Start of Page excerpt

Christmas parade not planned with children in mind
Who plans the Lexington Christmas parade? It could not be anyone who has children or grandchildren. It was held at 7:30 p.m. on a school night. Come on, people.
The parade, the one with Santa Claus, may not have started before most children's bedtimes on a school night. What happened to a Saturday morning or afternoon?
With a three-year-old granddaughter, I had been looking so forward to the parade this year. Her big brown eyes are sparkling this year with all the excitement of Christmas. Her bedtime is 8 p.m.
Never miss a local story.
So our choice was no parade or a cranky child waiting for Santa and sleepy for pre-school the next day. Not to mention children in school being up that late.
It just seems to be poor planning for what should be a child's event.
A Dec. 8 letter writer had it all figured out: our secular, atheist society killed NFL football player Jovan Belcher and the mother of his daughter. Because of society, the writer argues, Belcher just didn't understand that, "God don't make no junk," and thus considered himself worthless.
Besides the notion that the writer can read the minds of deceased football players, this argument is clearly ridiculous for two reasons.
First, the United States is the most religious nation in the industrialized world by most measures, so asserting that it is a "secular, atheist society" is just plain silly.

End of Page excerpt

* [Work required] Can you copy the page excerpt above word for word, from start to finish?

Start of Provided information

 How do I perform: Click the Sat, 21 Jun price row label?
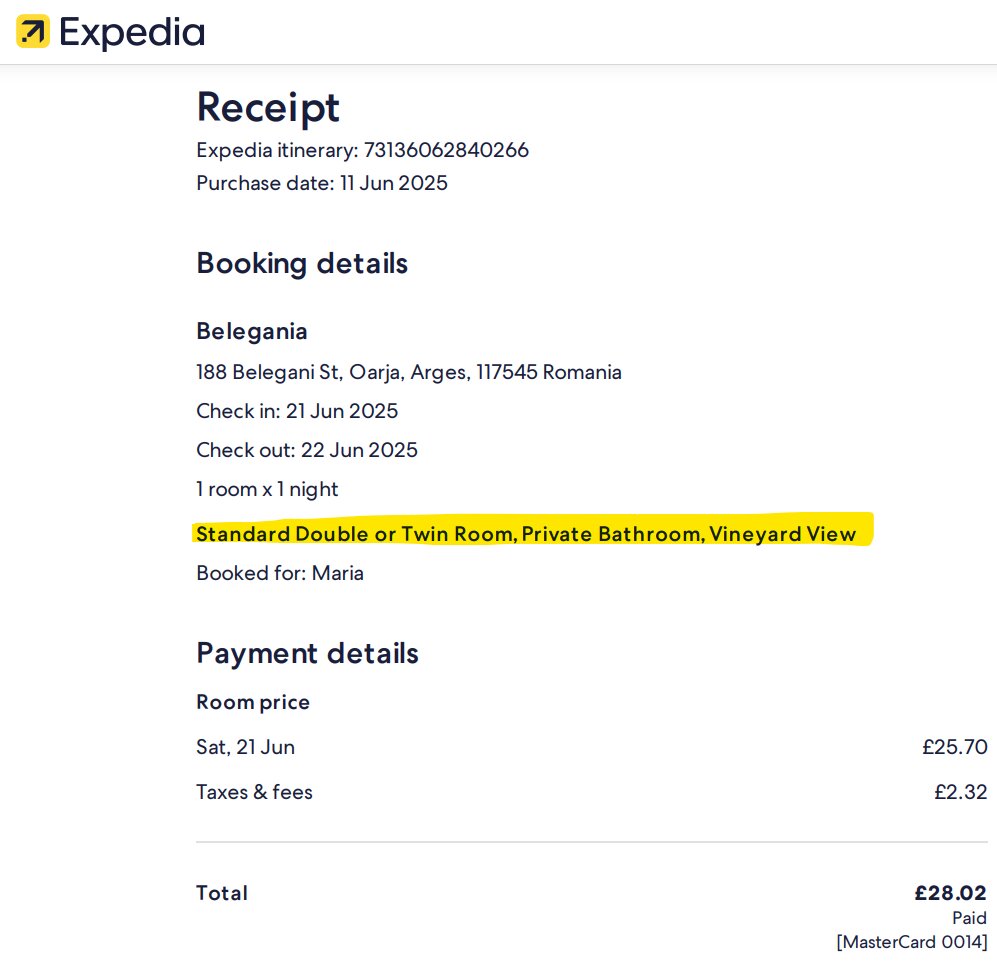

End of Provided information
Start of Provided information

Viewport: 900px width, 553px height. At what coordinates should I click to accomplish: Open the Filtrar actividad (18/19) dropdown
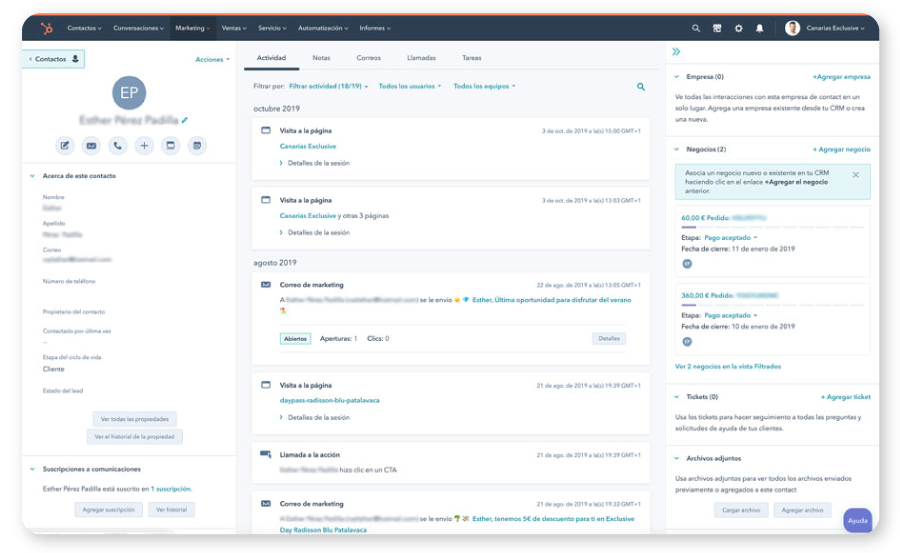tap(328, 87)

End of Provided information

* [Answer space]
Christmas parade not planned with children in mind
Who plans the Lexington Christmas parade? It could not be anyone who has children or grandchildren. It was held at 7:30 p.m. on a school night. Come on, people.
The parade, the one with Santa Claus, may not have started before most children's bedtimes on a school night. What happened to a Saturday morning or afternoon?
With a three-year-old granddaughter, I had been looking so forward to the parade this year. Her big brown eyes are sparkling this year with all the excitement of Christmas. Her bedtime is 8 p.m.
Never miss a local story.
So our choice was no parade or a cranky child waiting for Santa and sleepy for pre-school the next day. Not to mention children in school being up that late.
It just seems to be poor planning for what should be a child's event.
A Dec. 8 letter writer had it all figured out: our secular, atheist society killed NFL football player Jovan Belcher and the mother of his daughter. Because of society, the writer argues, Belcher just didn't understand that, "God don't make no junk," and thus considered himself worthless.
Besides the notion that the writer can read the minds of deceased football players, this argument is clearly ridiculous for two reasons.
First, the United States is the most religious nation in the industrialized world by most measures, so asserting that it is a "secular, atheist society" is just plain silly.